> WHAT IS BEING ASKED
From the first line to the last, return the data exactly as it stands.

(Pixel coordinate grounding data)
>>>>>

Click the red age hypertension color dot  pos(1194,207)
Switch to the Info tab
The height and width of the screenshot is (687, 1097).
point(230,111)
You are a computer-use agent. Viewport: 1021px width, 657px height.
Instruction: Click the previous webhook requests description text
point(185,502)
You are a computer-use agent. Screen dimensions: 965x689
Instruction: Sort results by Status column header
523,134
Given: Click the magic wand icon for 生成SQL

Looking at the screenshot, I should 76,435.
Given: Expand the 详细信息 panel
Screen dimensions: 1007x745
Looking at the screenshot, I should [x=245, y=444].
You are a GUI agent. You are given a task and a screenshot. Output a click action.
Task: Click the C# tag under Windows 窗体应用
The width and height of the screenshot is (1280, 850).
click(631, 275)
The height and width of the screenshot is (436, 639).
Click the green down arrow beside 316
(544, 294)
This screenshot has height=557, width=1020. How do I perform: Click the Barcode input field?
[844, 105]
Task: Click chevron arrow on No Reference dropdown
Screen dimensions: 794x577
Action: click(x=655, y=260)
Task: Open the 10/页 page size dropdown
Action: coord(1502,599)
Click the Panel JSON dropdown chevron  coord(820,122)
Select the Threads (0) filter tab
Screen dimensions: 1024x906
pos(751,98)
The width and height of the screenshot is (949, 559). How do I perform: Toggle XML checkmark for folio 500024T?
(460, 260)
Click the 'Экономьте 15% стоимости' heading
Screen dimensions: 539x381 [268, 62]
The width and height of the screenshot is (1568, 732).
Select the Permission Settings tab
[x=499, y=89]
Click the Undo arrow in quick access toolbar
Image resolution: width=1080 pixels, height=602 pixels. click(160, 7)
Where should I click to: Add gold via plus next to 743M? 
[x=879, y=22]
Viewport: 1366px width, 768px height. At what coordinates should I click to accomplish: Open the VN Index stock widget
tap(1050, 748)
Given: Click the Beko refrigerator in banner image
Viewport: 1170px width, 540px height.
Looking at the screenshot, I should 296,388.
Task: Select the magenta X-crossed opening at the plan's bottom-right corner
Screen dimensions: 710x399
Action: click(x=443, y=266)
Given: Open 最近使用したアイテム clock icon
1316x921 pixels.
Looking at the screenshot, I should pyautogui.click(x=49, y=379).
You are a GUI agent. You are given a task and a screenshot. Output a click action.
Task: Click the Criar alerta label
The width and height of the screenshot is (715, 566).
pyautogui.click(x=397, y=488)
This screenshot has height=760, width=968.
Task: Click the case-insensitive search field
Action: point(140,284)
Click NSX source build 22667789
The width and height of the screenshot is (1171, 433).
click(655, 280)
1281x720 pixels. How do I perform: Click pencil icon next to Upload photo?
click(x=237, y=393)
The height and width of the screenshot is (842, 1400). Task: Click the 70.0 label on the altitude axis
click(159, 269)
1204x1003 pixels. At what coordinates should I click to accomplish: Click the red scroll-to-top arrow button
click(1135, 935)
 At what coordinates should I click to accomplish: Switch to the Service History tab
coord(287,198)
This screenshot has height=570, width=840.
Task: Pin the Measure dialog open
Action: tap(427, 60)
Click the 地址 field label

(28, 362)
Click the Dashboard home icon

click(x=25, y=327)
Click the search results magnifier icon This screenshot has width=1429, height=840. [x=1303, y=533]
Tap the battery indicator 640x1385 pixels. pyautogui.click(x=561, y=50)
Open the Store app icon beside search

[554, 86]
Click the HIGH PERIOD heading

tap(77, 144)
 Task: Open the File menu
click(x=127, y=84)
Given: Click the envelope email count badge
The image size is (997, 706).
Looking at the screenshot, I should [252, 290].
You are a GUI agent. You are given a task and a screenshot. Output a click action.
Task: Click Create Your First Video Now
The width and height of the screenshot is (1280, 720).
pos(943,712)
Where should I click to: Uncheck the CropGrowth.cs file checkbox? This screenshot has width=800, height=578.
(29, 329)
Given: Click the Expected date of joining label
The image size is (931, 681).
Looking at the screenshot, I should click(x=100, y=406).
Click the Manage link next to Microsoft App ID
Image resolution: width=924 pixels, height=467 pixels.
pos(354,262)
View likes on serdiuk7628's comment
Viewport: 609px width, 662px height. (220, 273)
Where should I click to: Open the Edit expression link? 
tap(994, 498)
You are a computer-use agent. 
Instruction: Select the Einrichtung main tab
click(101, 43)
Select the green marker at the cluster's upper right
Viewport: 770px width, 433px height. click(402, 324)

<<<<<

> SOLVED EXERCISE
Click the red age hypertension color dot  pos(1194,207)
Switch to the Info tab
The height and width of the screenshot is (687, 1097).
point(230,111)
You are a computer-use agent. Viewport: 1021px width, 657px height.
Instruction: Click the previous webhook requests description text
point(185,502)
You are a computer-use agent. Screen dimensions: 965x689
Instruction: Sort results by Status column header
523,134
Given: Click the magic wand icon for 生成SQL

Looking at the screenshot, I should 76,435.
Given: Expand the 详细信息 panel
Screen dimensions: 1007x745
Looking at the screenshot, I should [x=245, y=444].
You are a GUI agent. You are given a task and a screenshot. Output a click action.
Task: Click the C# tag under Windows 窗体应用
The width and height of the screenshot is (1280, 850).
click(631, 275)
The height and width of the screenshot is (436, 639).
Click the green down arrow beside 316
(544, 294)
This screenshot has height=557, width=1020. How do I perform: Click the Barcode input field?
[844, 105]
Task: Click chevron arrow on No Reference dropdown
Screen dimensions: 794x577
Action: click(x=655, y=260)
Task: Open the 10/页 page size dropdown
Action: coord(1502,599)
Click the Panel JSON dropdown chevron  coord(820,122)
Select the Threads (0) filter tab
Screen dimensions: 1024x906
pos(751,98)
The width and height of the screenshot is (949, 559). How do I perform: Toggle XML checkmark for folio 500024T?
(460, 260)
Click the 'Экономьте 15% стоимости' heading
Screen dimensions: 539x381 [268, 62]
The width and height of the screenshot is (1568, 732).
Select the Permission Settings tab
[x=499, y=89]
Click the Undo arrow in quick access toolbar
Image resolution: width=1080 pixels, height=602 pixels. click(160, 7)
Where should I click to: Add gold via plus next to 743M? 
[x=879, y=22]
Viewport: 1366px width, 768px height. At what coordinates should I click to accomplish: Open the VN Index stock widget
tap(1050, 748)
Given: Click the Beko refrigerator in banner image
Viewport: 1170px width, 540px height.
Looking at the screenshot, I should 296,388.
Task: Select the magenta X-crossed opening at the plan's bottom-right corner
Screen dimensions: 710x399
Action: click(x=443, y=266)
Given: Open 最近使用したアイテム clock icon
1316x921 pixels.
Looking at the screenshot, I should pyautogui.click(x=49, y=379).
You are a GUI agent. You are given a task and a screenshot. Output a click action.
Task: Click the Criar alerta label
The width and height of the screenshot is (715, 566).
pyautogui.click(x=397, y=488)
This screenshot has height=760, width=968.
Task: Click the case-insensitive search field
Action: point(140,284)
Click NSX source build 22667789
The width and height of the screenshot is (1171, 433).
click(655, 280)
1281x720 pixels. How do I perform: Click pencil icon next to Upload photo?
click(x=237, y=393)
The height and width of the screenshot is (842, 1400). Task: Click the 70.0 label on the altitude axis
click(159, 269)
1204x1003 pixels. At what coordinates should I click to accomplish: Click the red scroll-to-top arrow button
click(1135, 935)
 At what coordinates should I click to accomplish: Switch to the Service History tab
coord(287,198)
This screenshot has height=570, width=840.
Task: Pin the Measure dialog open
Action: tap(427, 60)
Click the 地址 field label

(28, 362)
Click the Dashboard home icon

click(x=25, y=327)
Click the search results magnifier icon This screenshot has width=1429, height=840. [x=1303, y=533]
Tap the battery indicator 640x1385 pixels. pyautogui.click(x=561, y=50)
Open the Store app icon beside search

[554, 86]
Click the HIGH PERIOD heading

tap(77, 144)
 Task: Open the File menu
click(x=127, y=84)
Given: Click the envelope email count badge
The image size is (997, 706).
Looking at the screenshot, I should [252, 290].
You are a GUI agent. You are given a task and a screenshot. Output a click action.
Task: Click Create Your First Video Now
The width and height of the screenshot is (1280, 720).
pos(943,712)
Where should I click to: Uncheck the CropGrowth.cs file checkbox? This screenshot has width=800, height=578.
(29, 329)
Given: Click the Expected date of joining label
The image size is (931, 681).
Looking at the screenshot, I should click(x=100, y=406).
Click the Manage link next to Microsoft App ID
Image resolution: width=924 pixels, height=467 pixels.
pos(354,262)
View likes on serdiuk7628's comment
Viewport: 609px width, 662px height. (220, 273)
Where should I click to: Open the Edit expression link? 
tap(994, 498)
You are a computer-use agent. 
Instruction: Select the Einrichtung main tab
click(101, 43)
Select the green marker at the cluster's upper right
Viewport: 770px width, 433px height. click(402, 324)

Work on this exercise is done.